Florida Southern College regularly appears on lists of America’s most beautiful campuses, which is no surprise to anyone familiar with the school’s history. Although established in 1883, a portion of the campus was built in the mid-twentieth century, when the Lakeland, Florida institution benefited from one of America’s greatest visionaries: Frank Lloyd Wright. In 1938, the college’s president, Ludd Spivey, needed to reinvigorate the school, and reached out to the architect to see if he would be interested in designing an expansion for the campus. It was Wright’s first opportunity to build a community totally comprised of his own architecture, and he jumped at the chance.

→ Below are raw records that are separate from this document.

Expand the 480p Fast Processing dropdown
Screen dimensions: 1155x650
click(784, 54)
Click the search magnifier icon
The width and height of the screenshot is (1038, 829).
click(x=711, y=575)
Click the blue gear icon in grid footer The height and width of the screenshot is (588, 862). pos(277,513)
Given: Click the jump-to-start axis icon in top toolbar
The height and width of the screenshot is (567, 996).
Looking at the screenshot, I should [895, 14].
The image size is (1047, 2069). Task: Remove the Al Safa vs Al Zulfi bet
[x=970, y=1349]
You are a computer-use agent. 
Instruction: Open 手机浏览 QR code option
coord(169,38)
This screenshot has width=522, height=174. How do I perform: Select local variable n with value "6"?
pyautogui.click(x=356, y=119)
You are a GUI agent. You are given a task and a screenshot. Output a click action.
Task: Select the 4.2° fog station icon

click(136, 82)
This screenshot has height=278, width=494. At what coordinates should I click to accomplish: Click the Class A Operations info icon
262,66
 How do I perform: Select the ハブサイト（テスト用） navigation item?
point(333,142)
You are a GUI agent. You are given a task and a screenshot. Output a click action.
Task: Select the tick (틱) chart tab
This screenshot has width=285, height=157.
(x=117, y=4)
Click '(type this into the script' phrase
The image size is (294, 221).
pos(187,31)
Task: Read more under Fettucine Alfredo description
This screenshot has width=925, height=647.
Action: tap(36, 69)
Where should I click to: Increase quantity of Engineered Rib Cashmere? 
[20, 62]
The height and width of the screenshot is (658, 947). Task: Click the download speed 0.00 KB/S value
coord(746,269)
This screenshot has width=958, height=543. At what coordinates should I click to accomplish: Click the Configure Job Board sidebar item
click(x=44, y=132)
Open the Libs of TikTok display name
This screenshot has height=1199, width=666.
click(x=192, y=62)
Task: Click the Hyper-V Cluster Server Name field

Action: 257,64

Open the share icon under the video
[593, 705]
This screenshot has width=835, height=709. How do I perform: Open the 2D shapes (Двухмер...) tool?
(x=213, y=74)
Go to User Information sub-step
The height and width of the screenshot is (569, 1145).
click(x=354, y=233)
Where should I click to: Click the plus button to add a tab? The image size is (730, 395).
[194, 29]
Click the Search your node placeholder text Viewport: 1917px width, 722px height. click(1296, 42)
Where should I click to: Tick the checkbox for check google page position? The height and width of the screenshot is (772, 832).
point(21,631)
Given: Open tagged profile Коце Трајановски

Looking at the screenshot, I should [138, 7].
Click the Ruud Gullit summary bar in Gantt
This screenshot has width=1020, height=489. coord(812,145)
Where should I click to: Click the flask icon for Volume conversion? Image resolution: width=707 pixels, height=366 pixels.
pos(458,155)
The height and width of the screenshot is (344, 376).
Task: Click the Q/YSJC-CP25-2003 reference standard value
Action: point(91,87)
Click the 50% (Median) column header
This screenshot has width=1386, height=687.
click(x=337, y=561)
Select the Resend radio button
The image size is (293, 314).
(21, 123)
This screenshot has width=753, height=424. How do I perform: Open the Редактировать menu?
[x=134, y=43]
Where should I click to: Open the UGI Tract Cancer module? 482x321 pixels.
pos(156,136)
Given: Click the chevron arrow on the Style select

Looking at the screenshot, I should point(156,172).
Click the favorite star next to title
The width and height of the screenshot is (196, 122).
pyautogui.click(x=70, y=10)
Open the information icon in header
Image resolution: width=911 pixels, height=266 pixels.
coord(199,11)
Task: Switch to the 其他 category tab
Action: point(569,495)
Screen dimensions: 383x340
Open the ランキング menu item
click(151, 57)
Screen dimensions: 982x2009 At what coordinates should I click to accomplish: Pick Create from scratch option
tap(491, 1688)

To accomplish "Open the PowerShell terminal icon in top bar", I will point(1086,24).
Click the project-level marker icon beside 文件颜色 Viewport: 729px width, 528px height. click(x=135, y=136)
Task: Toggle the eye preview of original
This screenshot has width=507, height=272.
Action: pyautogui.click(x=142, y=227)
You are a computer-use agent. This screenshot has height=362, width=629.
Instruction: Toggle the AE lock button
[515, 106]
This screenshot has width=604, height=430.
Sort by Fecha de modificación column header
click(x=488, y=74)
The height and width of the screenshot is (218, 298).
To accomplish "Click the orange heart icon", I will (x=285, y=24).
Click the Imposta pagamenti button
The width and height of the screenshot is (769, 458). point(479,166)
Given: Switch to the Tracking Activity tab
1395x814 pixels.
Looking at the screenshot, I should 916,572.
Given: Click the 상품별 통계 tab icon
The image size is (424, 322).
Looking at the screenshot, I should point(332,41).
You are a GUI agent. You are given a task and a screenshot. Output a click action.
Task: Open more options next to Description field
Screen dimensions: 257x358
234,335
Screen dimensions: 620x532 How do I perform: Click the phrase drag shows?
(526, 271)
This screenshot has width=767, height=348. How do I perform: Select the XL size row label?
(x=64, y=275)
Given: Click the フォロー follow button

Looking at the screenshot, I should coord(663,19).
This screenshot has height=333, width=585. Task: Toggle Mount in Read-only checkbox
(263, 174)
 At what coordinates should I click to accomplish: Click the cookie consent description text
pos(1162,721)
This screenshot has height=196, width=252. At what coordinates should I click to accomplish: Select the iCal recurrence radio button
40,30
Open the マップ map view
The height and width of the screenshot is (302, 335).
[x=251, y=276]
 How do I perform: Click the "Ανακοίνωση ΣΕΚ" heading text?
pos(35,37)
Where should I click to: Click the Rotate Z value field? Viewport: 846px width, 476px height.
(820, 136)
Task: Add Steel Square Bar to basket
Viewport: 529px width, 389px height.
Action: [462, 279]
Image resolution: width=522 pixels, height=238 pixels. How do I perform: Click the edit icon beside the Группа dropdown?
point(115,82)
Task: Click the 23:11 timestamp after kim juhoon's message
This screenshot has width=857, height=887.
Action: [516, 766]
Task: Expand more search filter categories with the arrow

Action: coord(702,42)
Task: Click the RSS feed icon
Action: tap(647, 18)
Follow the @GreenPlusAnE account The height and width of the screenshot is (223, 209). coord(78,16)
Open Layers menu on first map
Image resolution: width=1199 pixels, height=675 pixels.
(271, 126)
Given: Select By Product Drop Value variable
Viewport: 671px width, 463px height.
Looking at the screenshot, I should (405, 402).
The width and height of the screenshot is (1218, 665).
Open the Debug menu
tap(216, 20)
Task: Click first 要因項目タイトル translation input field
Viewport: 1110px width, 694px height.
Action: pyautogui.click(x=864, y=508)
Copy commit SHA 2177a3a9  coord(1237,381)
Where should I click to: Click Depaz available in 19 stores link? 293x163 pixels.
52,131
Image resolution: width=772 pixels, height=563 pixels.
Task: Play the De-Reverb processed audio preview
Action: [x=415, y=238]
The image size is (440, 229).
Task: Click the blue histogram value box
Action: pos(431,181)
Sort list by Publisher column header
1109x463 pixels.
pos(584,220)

“It was during the Depression, so Dr. Spivey and the school had very limited funds,” says Jeff Baker, partner at Mesick, Cohen, Wilson, Baker, the architecture firm now tasked with preserving and maintaining Florida Southern’s Wright buildings. “And at the same time, a lot of students didn’t have the funds to go to college.” Wright and Spivey found a simple solution: students would work their way through school building Wright’s designs. When WWII broke out and many men enlisted, female students took over the construction. Students and contractors erected twelve buildings between 1938 and Wright’s death and Spivey’s resignation in the late 1950s, which effectively halted the project. Baker’s firm added the Usonian House in 2013, a faculty residence Wright had designed in the thirties, but the university had never built. “Since most of Wright’s buildings were houses, building this taught us so much about the way he designed,” Baker says.